The problem:
Please copy out the entries below exactly, beginning with the line that contains "Github (492, 1455)" and ending with the line that contains "Necessario (602, 2067)", and include nothing outside that span.

Collected data:
* * * *
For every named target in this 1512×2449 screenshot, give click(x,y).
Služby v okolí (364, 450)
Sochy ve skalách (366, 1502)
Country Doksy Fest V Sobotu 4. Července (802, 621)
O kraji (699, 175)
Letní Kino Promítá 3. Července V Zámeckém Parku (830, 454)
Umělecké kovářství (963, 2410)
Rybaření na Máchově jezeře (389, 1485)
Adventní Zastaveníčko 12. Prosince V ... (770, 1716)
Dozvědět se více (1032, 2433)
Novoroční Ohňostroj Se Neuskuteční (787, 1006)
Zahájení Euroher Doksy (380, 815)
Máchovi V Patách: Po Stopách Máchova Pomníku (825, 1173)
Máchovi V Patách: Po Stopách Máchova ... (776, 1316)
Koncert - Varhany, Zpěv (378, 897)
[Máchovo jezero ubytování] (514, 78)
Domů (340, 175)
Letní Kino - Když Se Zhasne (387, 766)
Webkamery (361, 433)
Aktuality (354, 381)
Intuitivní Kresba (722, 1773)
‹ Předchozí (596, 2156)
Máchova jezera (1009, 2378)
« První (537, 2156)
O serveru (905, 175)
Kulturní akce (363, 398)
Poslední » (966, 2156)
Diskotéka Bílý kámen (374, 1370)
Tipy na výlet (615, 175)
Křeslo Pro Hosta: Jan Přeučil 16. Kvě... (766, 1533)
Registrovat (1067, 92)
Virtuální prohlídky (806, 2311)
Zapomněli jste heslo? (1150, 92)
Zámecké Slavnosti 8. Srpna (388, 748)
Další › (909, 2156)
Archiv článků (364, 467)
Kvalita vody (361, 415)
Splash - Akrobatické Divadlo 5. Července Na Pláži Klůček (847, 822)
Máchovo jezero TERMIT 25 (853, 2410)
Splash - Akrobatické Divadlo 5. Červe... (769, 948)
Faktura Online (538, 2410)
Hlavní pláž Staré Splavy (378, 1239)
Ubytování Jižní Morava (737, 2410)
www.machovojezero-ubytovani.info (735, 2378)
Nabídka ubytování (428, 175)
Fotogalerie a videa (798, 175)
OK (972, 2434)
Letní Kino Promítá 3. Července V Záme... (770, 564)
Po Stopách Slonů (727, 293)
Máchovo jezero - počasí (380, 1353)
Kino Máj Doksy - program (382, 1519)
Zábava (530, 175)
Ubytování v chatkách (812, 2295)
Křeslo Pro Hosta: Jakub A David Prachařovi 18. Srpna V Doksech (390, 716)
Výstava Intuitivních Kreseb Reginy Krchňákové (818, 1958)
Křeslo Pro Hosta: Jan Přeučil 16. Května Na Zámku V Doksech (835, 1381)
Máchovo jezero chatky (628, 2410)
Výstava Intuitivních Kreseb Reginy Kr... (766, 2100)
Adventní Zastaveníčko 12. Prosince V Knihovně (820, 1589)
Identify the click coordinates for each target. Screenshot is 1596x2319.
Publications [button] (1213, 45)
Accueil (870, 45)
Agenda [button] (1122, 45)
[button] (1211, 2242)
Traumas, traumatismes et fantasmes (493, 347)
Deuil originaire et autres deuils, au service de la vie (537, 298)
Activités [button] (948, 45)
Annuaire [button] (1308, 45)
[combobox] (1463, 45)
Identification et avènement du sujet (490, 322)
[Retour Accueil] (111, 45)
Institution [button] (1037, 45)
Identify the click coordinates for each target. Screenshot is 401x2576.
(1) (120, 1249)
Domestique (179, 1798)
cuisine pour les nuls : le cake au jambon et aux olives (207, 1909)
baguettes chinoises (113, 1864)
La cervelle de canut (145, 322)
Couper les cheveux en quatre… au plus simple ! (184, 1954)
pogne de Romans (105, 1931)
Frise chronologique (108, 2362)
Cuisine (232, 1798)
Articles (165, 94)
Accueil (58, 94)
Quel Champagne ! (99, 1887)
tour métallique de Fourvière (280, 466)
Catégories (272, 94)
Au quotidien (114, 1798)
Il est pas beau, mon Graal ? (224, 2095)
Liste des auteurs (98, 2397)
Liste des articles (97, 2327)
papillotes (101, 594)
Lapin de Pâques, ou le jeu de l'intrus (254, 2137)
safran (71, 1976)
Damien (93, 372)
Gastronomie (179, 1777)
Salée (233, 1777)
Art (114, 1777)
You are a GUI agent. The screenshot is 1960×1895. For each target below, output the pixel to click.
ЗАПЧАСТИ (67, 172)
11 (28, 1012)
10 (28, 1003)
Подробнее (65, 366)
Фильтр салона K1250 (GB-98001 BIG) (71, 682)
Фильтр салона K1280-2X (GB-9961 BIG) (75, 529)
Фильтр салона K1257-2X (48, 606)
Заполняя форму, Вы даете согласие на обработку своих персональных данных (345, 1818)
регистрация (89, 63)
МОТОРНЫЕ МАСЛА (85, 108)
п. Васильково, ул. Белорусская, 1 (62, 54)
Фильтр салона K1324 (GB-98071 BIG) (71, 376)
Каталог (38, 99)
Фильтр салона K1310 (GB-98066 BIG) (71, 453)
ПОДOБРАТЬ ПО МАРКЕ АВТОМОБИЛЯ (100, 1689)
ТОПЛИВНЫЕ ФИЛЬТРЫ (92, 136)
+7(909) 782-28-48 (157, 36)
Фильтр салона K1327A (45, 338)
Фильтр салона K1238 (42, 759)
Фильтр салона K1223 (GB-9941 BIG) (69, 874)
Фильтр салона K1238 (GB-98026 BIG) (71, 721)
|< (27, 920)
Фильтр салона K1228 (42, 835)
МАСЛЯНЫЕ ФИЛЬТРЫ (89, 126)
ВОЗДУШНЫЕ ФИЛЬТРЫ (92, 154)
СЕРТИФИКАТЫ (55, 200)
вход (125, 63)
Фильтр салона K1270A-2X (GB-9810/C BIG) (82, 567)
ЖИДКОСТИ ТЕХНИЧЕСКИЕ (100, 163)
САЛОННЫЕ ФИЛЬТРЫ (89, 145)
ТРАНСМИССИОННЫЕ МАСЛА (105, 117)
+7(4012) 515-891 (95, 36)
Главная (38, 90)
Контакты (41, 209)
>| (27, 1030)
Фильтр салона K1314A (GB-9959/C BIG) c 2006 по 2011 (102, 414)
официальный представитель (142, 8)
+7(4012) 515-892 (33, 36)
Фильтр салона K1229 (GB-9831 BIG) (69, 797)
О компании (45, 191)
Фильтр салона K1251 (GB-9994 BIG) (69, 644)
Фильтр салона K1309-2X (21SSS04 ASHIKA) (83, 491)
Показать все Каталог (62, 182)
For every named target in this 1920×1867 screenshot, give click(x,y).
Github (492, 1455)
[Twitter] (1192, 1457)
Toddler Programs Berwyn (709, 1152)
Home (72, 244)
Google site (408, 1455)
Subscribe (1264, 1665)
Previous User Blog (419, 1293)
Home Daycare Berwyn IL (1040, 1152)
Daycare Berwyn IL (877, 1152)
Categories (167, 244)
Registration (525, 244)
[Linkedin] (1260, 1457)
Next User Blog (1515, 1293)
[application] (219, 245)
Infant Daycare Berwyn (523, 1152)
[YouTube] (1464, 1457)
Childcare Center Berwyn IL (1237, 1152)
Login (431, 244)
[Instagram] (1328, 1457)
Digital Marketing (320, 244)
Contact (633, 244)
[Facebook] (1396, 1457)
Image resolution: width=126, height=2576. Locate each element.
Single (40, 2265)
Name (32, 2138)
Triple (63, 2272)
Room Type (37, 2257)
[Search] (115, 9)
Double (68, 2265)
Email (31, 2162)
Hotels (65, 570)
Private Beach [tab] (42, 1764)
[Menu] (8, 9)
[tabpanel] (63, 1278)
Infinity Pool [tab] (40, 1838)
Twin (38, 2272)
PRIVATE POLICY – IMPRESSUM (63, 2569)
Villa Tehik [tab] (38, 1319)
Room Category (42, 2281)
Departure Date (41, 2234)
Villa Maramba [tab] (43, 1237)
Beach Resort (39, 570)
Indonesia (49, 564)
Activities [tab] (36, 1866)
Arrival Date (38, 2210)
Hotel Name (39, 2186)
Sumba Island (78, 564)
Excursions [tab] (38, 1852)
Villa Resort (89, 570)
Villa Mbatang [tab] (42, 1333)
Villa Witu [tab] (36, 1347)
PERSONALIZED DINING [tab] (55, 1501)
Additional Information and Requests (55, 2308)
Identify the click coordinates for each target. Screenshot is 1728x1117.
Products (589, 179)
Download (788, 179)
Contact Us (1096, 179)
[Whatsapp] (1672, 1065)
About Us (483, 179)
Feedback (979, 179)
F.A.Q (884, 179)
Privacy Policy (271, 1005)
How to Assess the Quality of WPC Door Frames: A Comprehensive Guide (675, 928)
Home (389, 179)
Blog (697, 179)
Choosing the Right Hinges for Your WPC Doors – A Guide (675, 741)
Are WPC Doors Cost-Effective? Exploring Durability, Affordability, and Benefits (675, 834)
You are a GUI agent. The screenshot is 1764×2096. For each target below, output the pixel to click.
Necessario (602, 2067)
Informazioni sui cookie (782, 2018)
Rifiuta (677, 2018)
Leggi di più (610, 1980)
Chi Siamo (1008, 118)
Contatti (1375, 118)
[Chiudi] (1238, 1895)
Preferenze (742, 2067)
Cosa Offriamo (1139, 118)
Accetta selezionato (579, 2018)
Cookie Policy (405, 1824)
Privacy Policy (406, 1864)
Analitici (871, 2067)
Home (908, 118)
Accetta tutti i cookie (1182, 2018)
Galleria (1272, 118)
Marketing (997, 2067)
* * * *
Result of the exercise:
Github (492, 1455)
[Twitter] (1192, 1457)
Toddler Programs Berwyn (709, 1152)
Home (72, 244)
Google site (408, 1455)
Subscribe (1264, 1665)
Previous User Blog (419, 1293)
Home Daycare Berwyn IL (1040, 1152)
Daycare Berwyn IL (877, 1152)
Categories (167, 244)
Registration (525, 244)
[Linkedin] (1260, 1457)
Next User Blog (1515, 1293)
[application] (219, 245)
Infant Daycare Berwyn (523, 1152)
[YouTube] (1464, 1457)
Childcare Center Berwyn IL (1237, 1152)
Login (431, 244)
[Instagram] (1328, 1457)
Digital Marketing (320, 244)
Contact (633, 244)
[Facebook] (1396, 1457)
Image resolution: width=126, height=2576. Locate each element.
Single (40, 2265)
Name (32, 2138)
Triple (63, 2272)
Room Type (37, 2257)
[Search] (115, 9)
Double (68, 2265)
Email (31, 2162)
Hotels (65, 570)
Private Beach [tab] (42, 1764)
[Menu] (8, 9)
[tabpanel] (63, 1278)
Infinity Pool [tab] (40, 1838)
Twin (38, 2272)
PRIVATE POLICY – IMPRESSUM (63, 2569)
Villa Tehik [tab] (38, 1319)
Room Category (42, 2281)
Departure Date (41, 2234)
Villa Maramba [tab] (43, 1237)
Beach Resort (39, 570)
Indonesia (49, 564)
Activities [tab] (36, 1866)
Arrival Date (38, 2210)
Hotel Name (39, 2186)
Sumba Island (78, 564)
Excursions [tab] (38, 1852)
Villa Resort (89, 570)
Villa Mbatang [tab] (42, 1333)
Villa Witu [tab] (36, 1347)
PERSONALIZED DINING [tab] (55, 1501)
Additional Information and Requests (55, 2308)
Identify the click coordinates for each target. Screenshot is 1728x1117.
Products (589, 179)
Download (788, 179)
Contact Us (1096, 179)
[Whatsapp] (1672, 1065)
About Us (483, 179)
Feedback (979, 179)
F.A.Q (884, 179)
Privacy Policy (271, 1005)
How to Assess the Quality of WPC Door Frames: A Comprehensive Guide (675, 928)
Home (389, 179)
Blog (697, 179)
Choosing the Right Hinges for Your WPC Doors – A Guide (675, 741)
Are WPC Doors Cost-Effective? Exploring Durability, Affordability, and Benefits (675, 834)
You are a GUI agent. The screenshot is 1764×2096. For each target below, output the pixel to click.
Necessario (602, 2067)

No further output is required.